Но Василий Алексеевич встретил его с объятиями, пригласил к завтраку, был радушным, веселым.

– Здешних хороших охотников знаешь?

– Еще бы не знать! – выдавил из себя улыбку гость. – И здешних, оренбургских, и деревенских, всех хорошо знаю.

– Начались снегопады. В степи и в лесу снег уже не лежит плотно. Поедем на охоту! Собирай охотников с луками и стрелами, с беркутами и соколами. Зови музыкантов. Едем охотиться, друг!

«Друг»!.. Буранбай воспрянул духом, забыв, что Василию Алексеевичу ничего не стоило сегодня миловаться с человеком, а завтра от него отшатнуться.

Все эти дни и ночи шли обильные снегопады, безветренные, и в воскресенье, когда после обедни в соборе охотничья кавалькада выехала за город, впереди раскинулась безбрежная степь, волнистая, с буграми, с перепадами, в ложбинах лежали лиловые, кое-где и густо-фиолетовые тени. Белизна снега, как серебристое зеркало, отражала, умножала блеск плывущего невысокого солнца.

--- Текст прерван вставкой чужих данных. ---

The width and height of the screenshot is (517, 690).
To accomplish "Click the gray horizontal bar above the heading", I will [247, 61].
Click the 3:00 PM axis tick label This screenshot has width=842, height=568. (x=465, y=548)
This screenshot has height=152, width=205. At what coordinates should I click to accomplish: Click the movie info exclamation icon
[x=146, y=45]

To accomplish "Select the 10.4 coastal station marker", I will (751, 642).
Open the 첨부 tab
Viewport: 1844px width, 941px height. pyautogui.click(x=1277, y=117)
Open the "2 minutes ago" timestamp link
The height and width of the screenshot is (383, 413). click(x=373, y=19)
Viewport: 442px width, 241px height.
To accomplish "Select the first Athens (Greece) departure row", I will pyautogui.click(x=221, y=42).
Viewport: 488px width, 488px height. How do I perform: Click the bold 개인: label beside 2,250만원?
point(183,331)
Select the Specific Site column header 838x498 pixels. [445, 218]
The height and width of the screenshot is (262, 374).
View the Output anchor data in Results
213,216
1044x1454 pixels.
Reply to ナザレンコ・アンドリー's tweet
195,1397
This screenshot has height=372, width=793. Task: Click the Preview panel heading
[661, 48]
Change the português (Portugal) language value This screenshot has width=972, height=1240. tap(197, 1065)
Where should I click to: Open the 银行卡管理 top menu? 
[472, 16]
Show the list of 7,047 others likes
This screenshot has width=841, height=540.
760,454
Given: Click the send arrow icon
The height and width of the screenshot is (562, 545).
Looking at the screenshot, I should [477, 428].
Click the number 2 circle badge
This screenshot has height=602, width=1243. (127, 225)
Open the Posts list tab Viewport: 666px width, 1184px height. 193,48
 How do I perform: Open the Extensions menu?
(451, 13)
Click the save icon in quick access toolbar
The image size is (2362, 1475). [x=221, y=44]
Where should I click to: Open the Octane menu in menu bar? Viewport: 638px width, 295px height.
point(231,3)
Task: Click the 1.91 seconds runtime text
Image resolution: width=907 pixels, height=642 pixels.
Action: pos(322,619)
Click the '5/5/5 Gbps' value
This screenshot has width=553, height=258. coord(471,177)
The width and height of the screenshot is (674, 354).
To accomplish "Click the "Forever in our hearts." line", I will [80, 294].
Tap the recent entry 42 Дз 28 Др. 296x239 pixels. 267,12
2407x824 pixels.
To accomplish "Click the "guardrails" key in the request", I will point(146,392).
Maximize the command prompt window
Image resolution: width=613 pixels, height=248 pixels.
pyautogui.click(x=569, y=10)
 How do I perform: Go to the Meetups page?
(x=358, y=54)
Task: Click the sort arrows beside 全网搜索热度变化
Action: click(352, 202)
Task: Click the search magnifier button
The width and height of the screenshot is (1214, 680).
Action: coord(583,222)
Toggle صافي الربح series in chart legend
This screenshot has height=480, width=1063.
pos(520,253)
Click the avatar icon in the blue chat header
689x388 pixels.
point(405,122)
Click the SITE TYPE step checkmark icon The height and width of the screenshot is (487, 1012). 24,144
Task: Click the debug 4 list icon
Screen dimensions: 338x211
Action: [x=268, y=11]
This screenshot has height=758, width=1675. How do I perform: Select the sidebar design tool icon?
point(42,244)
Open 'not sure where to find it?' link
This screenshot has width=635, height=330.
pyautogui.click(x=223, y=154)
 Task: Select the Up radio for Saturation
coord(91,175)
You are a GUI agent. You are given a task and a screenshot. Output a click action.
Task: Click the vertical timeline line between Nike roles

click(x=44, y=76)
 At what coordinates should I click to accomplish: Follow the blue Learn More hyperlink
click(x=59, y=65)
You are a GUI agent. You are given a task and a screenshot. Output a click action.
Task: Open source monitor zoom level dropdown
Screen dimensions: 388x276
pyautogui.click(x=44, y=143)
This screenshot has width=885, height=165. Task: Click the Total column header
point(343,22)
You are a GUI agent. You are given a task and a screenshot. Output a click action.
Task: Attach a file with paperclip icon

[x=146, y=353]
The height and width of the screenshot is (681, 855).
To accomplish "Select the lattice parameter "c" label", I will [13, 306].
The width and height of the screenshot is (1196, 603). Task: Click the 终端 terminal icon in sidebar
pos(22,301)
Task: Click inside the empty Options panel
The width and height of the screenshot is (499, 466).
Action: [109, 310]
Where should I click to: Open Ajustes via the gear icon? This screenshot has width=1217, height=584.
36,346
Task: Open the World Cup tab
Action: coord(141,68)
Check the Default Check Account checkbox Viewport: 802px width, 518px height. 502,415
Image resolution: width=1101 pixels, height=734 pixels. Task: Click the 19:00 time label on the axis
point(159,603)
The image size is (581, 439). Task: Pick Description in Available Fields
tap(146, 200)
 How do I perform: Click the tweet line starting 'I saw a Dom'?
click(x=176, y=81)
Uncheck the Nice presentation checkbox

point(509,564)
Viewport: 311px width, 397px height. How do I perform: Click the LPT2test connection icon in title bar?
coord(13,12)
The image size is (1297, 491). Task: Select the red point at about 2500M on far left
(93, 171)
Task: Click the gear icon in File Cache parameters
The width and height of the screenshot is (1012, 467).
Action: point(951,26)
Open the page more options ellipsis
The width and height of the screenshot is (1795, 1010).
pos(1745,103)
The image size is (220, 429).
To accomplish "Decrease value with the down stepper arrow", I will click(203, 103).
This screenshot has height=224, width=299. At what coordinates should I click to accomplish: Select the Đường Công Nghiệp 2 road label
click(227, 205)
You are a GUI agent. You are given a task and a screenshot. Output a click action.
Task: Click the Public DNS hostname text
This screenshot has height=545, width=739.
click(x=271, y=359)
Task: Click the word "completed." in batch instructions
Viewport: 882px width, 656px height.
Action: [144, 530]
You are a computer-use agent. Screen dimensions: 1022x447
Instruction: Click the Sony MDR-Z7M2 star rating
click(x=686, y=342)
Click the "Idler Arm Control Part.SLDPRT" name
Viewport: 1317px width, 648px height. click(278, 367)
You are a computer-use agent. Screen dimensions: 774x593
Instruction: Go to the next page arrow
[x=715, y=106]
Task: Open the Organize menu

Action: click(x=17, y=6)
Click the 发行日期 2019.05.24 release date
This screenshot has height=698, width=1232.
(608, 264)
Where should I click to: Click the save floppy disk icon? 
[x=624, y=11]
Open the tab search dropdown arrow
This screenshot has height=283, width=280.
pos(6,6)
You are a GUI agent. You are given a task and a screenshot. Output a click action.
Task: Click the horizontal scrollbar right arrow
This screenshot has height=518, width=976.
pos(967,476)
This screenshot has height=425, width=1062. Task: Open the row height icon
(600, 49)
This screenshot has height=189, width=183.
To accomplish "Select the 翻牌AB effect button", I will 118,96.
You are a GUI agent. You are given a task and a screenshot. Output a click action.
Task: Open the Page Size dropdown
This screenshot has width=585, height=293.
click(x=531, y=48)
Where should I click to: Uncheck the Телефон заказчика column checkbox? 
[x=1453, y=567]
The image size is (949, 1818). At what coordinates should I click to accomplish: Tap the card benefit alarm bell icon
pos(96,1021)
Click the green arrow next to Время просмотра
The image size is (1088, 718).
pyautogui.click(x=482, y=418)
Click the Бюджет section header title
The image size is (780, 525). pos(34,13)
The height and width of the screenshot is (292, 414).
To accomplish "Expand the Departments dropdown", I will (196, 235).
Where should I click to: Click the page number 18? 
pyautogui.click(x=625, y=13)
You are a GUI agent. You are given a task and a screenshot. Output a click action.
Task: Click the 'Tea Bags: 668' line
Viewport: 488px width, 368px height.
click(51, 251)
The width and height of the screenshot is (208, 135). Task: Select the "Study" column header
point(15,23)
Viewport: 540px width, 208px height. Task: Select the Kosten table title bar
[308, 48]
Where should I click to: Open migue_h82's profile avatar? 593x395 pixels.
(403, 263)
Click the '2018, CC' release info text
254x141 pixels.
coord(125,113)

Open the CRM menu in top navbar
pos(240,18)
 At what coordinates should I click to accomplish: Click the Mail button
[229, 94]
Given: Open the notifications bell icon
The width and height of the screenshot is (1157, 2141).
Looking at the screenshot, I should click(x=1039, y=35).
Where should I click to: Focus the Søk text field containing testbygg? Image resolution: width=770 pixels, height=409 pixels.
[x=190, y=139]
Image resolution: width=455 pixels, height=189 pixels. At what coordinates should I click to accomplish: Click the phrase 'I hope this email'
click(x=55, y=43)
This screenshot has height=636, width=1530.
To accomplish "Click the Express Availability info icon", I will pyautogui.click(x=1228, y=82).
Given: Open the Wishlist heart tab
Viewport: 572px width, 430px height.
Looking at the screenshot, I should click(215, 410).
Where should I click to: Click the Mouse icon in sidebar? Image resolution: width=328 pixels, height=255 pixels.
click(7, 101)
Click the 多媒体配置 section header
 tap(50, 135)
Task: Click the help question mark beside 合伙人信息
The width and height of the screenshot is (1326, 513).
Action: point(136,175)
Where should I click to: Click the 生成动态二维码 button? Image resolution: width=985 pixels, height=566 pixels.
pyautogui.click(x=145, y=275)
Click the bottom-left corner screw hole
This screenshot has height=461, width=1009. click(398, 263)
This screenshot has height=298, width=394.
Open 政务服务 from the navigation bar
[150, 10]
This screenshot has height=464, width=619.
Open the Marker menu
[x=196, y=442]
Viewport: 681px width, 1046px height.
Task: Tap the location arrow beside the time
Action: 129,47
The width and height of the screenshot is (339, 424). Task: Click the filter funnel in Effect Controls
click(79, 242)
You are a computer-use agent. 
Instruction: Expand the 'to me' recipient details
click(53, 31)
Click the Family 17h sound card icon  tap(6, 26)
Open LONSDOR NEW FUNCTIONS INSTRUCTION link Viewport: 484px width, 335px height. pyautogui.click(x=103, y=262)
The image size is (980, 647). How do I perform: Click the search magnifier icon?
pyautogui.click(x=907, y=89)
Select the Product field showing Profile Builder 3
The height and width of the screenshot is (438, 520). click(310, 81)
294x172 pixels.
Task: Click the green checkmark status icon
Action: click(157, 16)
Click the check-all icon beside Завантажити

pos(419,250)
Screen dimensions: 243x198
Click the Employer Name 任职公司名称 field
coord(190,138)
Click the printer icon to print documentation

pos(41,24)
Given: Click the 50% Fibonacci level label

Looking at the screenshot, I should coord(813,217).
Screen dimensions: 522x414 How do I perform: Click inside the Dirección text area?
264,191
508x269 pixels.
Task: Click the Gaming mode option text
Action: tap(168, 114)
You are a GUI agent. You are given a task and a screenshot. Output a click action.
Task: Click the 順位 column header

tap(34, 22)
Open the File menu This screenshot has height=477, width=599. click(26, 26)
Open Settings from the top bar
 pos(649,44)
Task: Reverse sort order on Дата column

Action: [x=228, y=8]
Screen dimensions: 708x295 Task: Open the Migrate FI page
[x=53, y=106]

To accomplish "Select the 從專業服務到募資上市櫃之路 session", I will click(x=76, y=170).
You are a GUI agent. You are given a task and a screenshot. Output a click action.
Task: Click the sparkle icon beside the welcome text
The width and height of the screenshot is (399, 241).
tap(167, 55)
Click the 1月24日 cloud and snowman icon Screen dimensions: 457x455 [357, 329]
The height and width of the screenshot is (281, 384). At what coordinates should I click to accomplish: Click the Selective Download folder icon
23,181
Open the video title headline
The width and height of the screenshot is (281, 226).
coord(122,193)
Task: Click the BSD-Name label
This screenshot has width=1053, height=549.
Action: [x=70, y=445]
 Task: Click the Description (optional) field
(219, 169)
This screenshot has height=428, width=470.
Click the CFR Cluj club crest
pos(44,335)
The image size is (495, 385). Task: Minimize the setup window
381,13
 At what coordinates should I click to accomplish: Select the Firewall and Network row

Кураисты грянули «Марш Перовского». Холеный арабский скакун губернатора как бы пританцовывал под бодрящие звуки оркестра. Василий Алексеевич был в радужном настроении, смеялся, шутил, то и дело подкручивал и без того заостренные усы.

За губернатором ехали на рысях конвойные казаки, адъютанты, охотники.

Буранбай отмалчивался, мрачные предчувствия беды терзали сердце: «Превратился в служку, наподобие Пилатки!.. Ясно, что земляки проклинают меня. Пилатка – русский холуй, а Буранбай – башкирский!..»

Спустились в овраг, переехали бродом через мелкодонную речушку, быстрые струи омывали с мелодичным журчанием, напоминавшим рокот курая, камни, шуршали галькой. Бесснежная глинистая тропа круто свернула, привела к круглому, как блюдце, озерку в кайме камыша.

– Дикие гуси и утки еще не улетели? – спросил Перовский.

– Да почти все улетели, но эти две недели стояли теплые, и много перелетной птицы задержалось, ваше превосходительство! – сказал старший охотник в дубленом полушубке.

И, словно дожидаясь появления высокого гостя – губернатора, из камышей, со свистом рассекая плотный от стужи воздух, вылетели стаи гусей, гулко хлопая крыльями, взмыли ввысь.

– Улетели, улетели! – разочарованно воскликнул губернатор.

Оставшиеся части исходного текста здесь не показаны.